* [Your objective]: Exactly the lines from the beginning of the records to the line with "This screenshot has width=480, height=359.", both ends included, are to be given again, and pictures are to be left out.

* [Dataset extract]:
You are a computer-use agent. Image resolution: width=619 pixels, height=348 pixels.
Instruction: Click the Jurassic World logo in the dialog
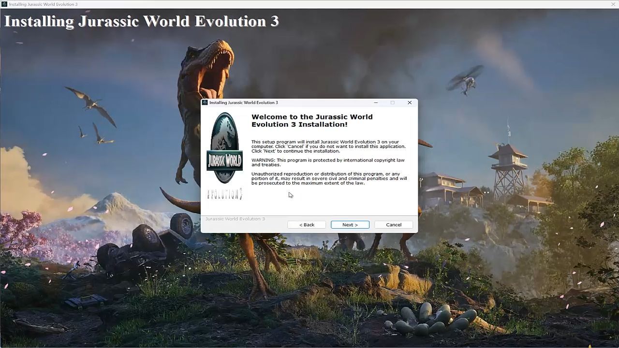point(224,148)
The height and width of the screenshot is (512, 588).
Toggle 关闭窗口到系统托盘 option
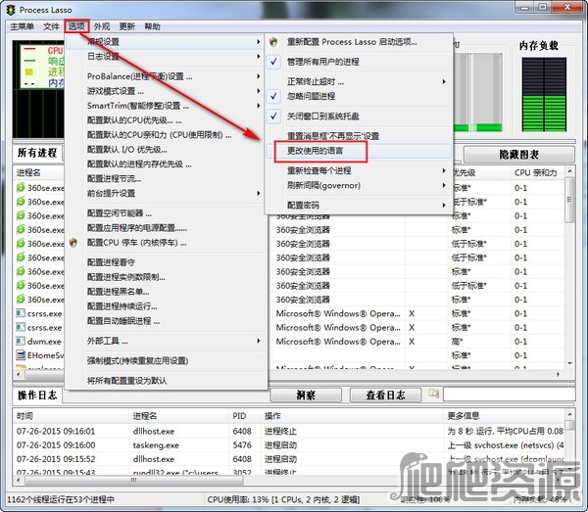click(274, 116)
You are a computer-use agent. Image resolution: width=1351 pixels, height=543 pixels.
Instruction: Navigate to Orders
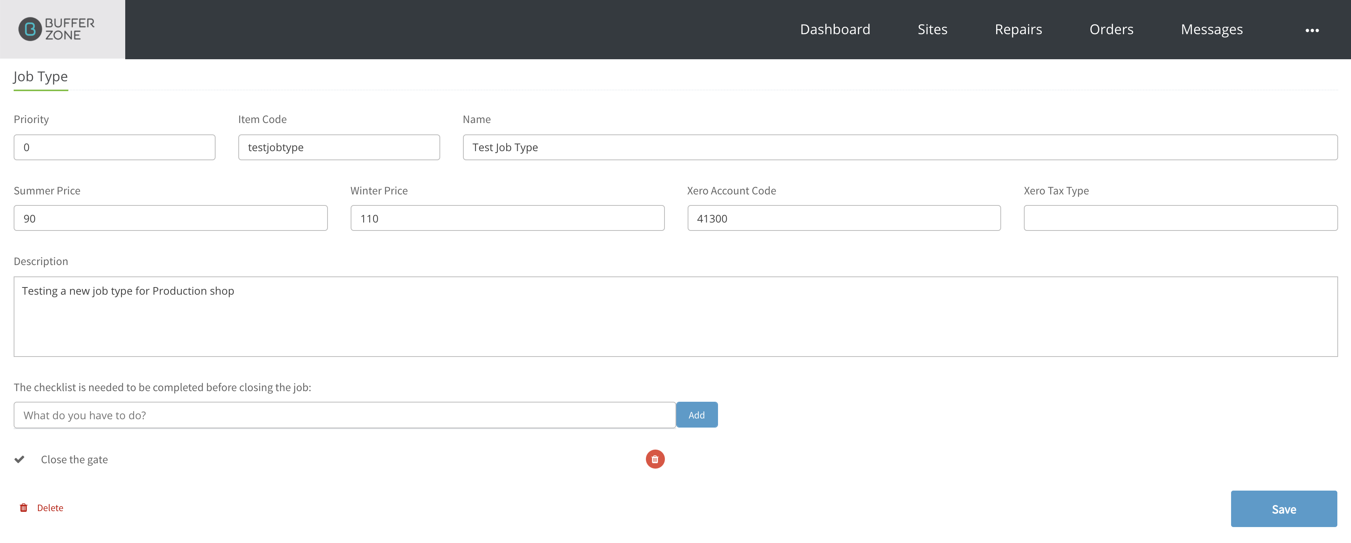1111,29
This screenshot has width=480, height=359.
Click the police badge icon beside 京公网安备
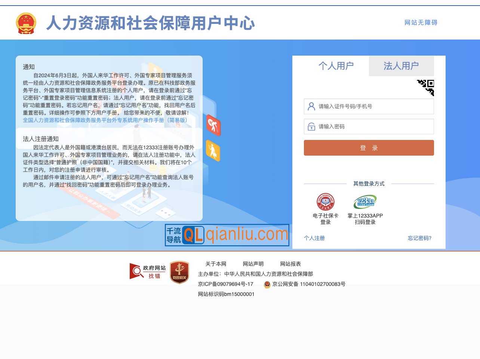(x=267, y=284)
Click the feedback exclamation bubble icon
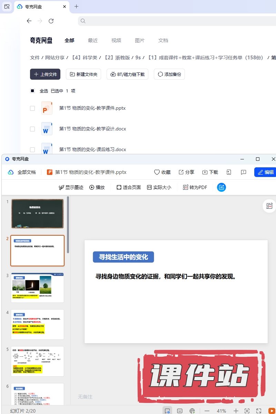The image size is (276, 414). 244,172
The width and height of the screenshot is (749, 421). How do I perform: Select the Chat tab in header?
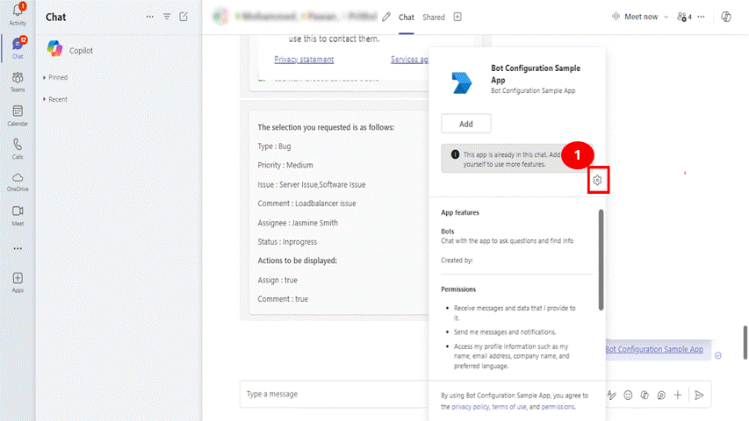(x=407, y=17)

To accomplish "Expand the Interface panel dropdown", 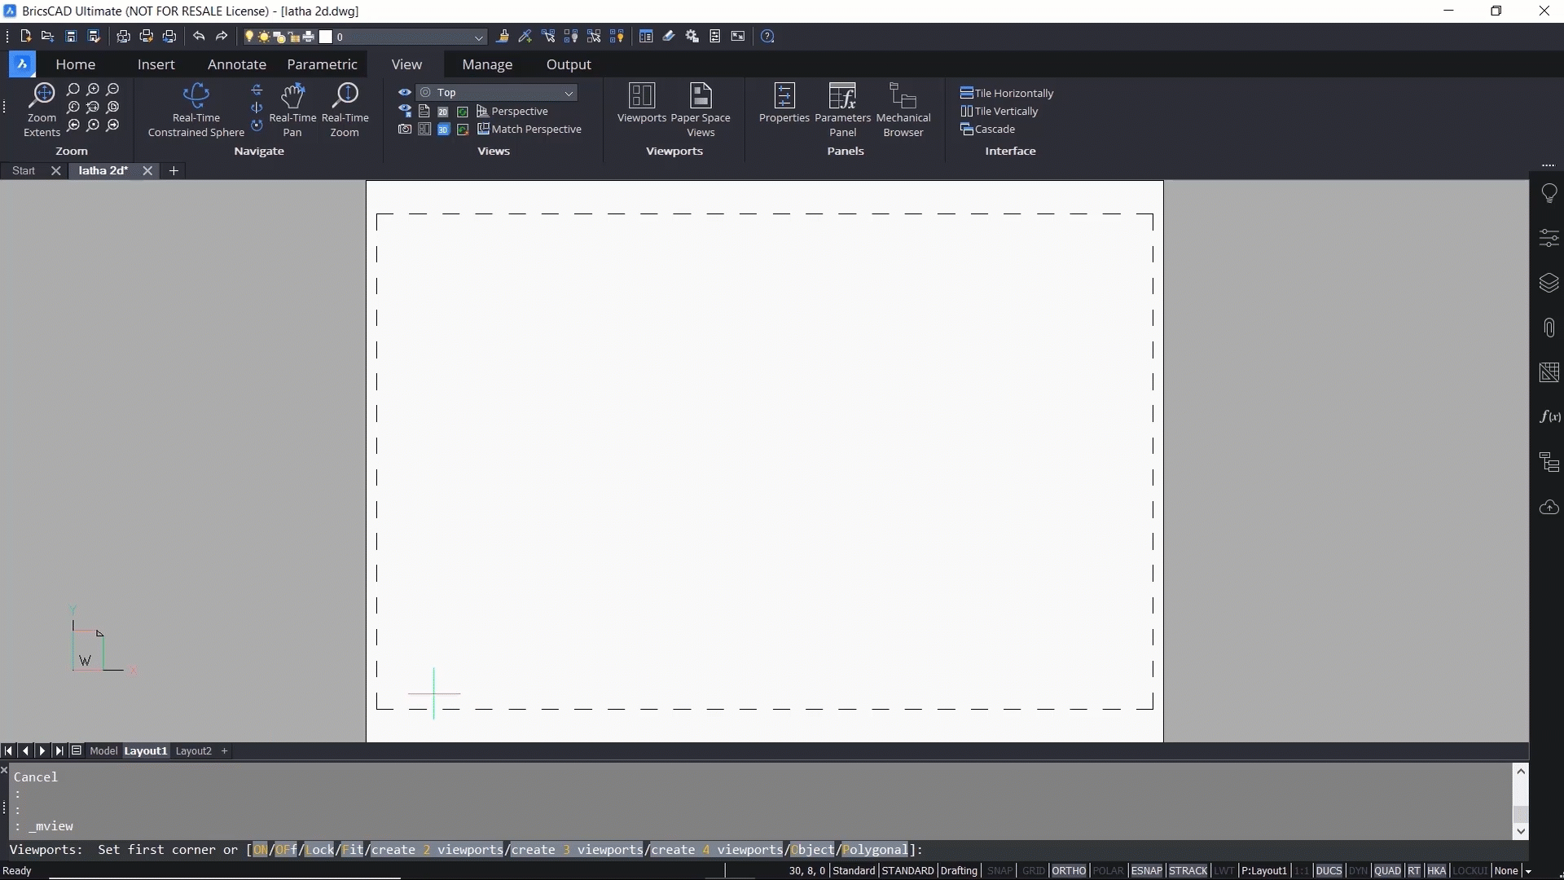I will click(1010, 151).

* [Response]:
You are a computer-use agent. Image resolution: width=619 pixels, height=348 pixels.
Instruction: Click the Jurassic World logo in the dialog
point(224,148)
The height and width of the screenshot is (512, 588).
Toggle 关闭窗口到系统托盘 option
click(274, 116)
You are a computer-use agent. Image resolution: width=1351 pixels, height=543 pixels.
Instruction: Navigate to Orders
1111,29
This screenshot has width=480, height=359.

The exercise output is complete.